For the first 15 years of his life, Martin was in the technology sector and describes it as a ‘very pragmatic and results-driven environment’. After that, he ‘had an early mid-life crisis and for the last 20 years [has] been coaching business leaders individually and in addition to whole teams.’

‘It always surprised me how easy it was to be dysfunctional. It is hard to be effective as a leader or a team running an agency.’

Martin suggests it is important to consider ‘the role the mind plays in performance: you might have some thinking that you’re good at what you do, or that you lack confidence, or that you’re not always good in large groups.’ ‘The mind is constantly influencing and shaping how you come up and engage with the world. The relevance of this is moreso than ever during a global COVID-19 pandemic.’

Martin discusses a ‘flow state’ where we can access our full potential. It is a state that has ‘a timeless quality to it. This is when we access the best of ourselves.’ It is a state where ideas seem to come to us, where we are the most effective and where we perform to our best.

He suggests that the ‘flow state is our natural state, and we have the ability to get into this state automatically. The only thing that prevents us from being in flow at any moment is thought.’

‘The journey of being effective is how you shift and change your relationship with yourself to keep you in flow.’

When asked whether thoughts are inherently bad, Martin suggests that ‘we are thinking all of the time. But the distinction is in ‘low quality of mind thought and high quality of mind thought.
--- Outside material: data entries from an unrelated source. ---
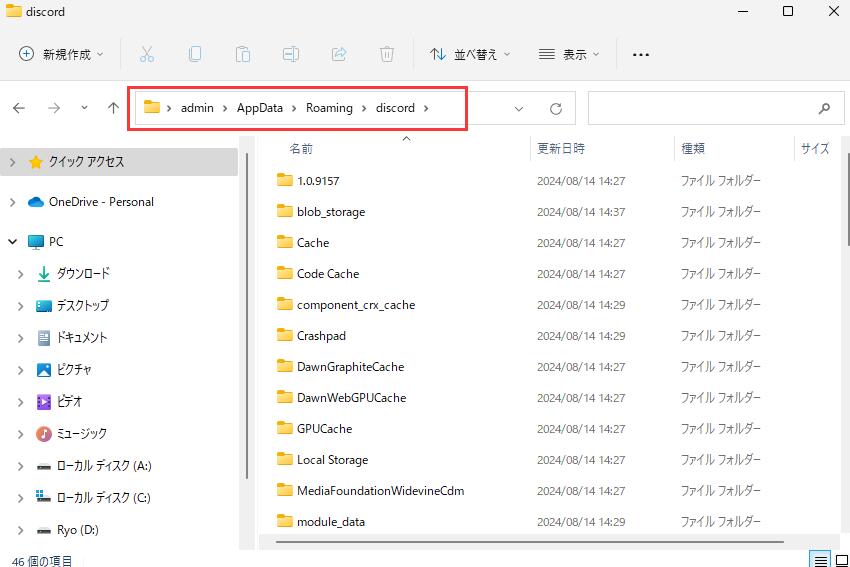Select the blob_storage folder
This screenshot has width=850, height=567.
click(x=331, y=212)
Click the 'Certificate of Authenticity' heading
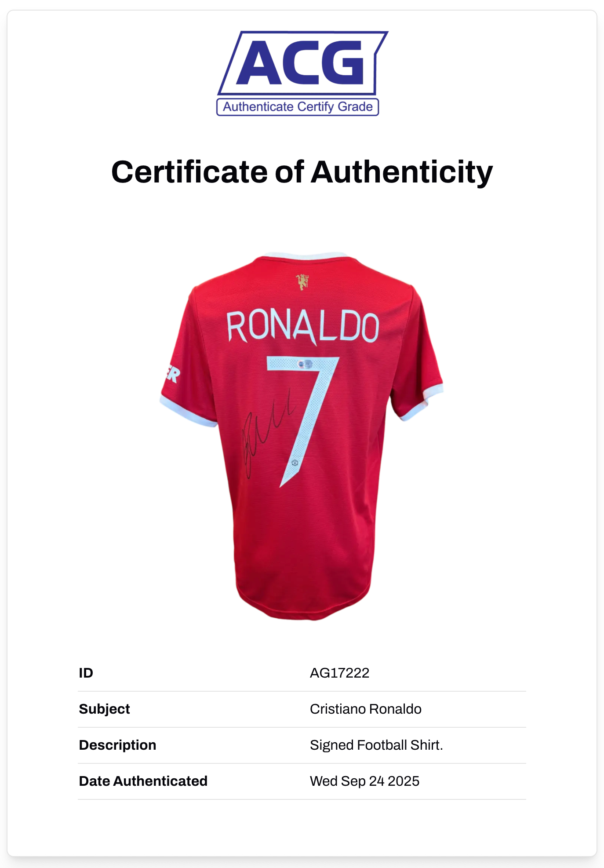Image resolution: width=604 pixels, height=868 pixels. (x=302, y=171)
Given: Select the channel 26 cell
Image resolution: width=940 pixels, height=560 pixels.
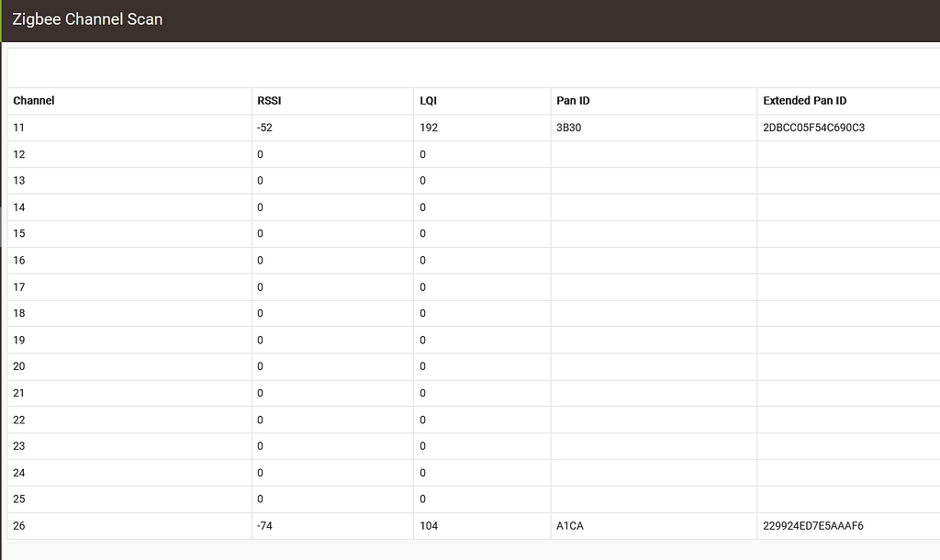Looking at the screenshot, I should pos(19,526).
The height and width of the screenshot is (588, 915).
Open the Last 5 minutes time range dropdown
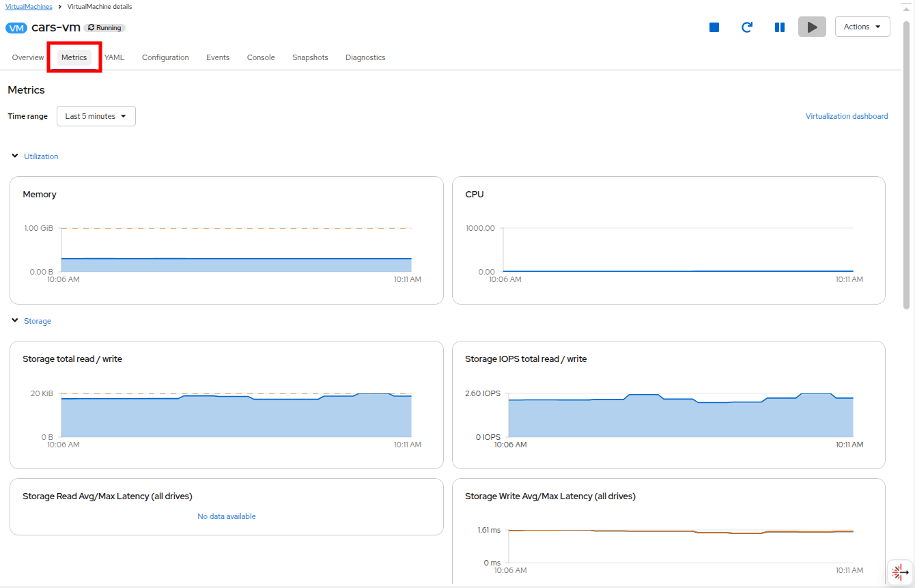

It is this low quality of mind thought that can hijack you from your flow state.’

Low quality thoughts that we should become aware of are things like, ‘what if we lose that client?’ ‘what will happen in the next month?’.
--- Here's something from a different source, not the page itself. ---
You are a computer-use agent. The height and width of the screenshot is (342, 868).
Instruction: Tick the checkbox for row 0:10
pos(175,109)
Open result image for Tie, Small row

When asked about how to make logical decisions, or swap between a flow state and a logical state, Martin suggests that ‘there is a rational part of the mind and the intuitive mind. Although when making decisions we take into account data, ultimately these decisions are intuitive and are part of this flow state.’

‘Everyone’s experience of this pandemic is completely different, and every agencies experience is too.’

‘It is critical that you get inside the realities of the people in your team. You can be calm and measured but if you don’t understand how they are feeling and support them most effectively.’

‘The mind has the ability to create and imagine. But the downside to this is that it can go wild. The rational part of our mind wants control, but we are existing in a time when there is more uncertainty than ever about the future.’ But Martin suggests that ‘we were never really in control anyway and the quicker we realise this the quicker we can relax into flow.’

Rob Coke who runs Studio Output, has worked with Martin to implement these ideas after feeling like their agency had lost direction. ‘He helped our team members to see each other’s reality and understand what eachother wanted.’

‘The quality of mind approach deals with a higher level of thought. It focusses on what you can and can’t control. It encourages everyone to recognise we are all creating our own reality, and that everyone else’s reality is totally different. This will not only strengthen core relationships but will in turn make for a more productive and effective team.’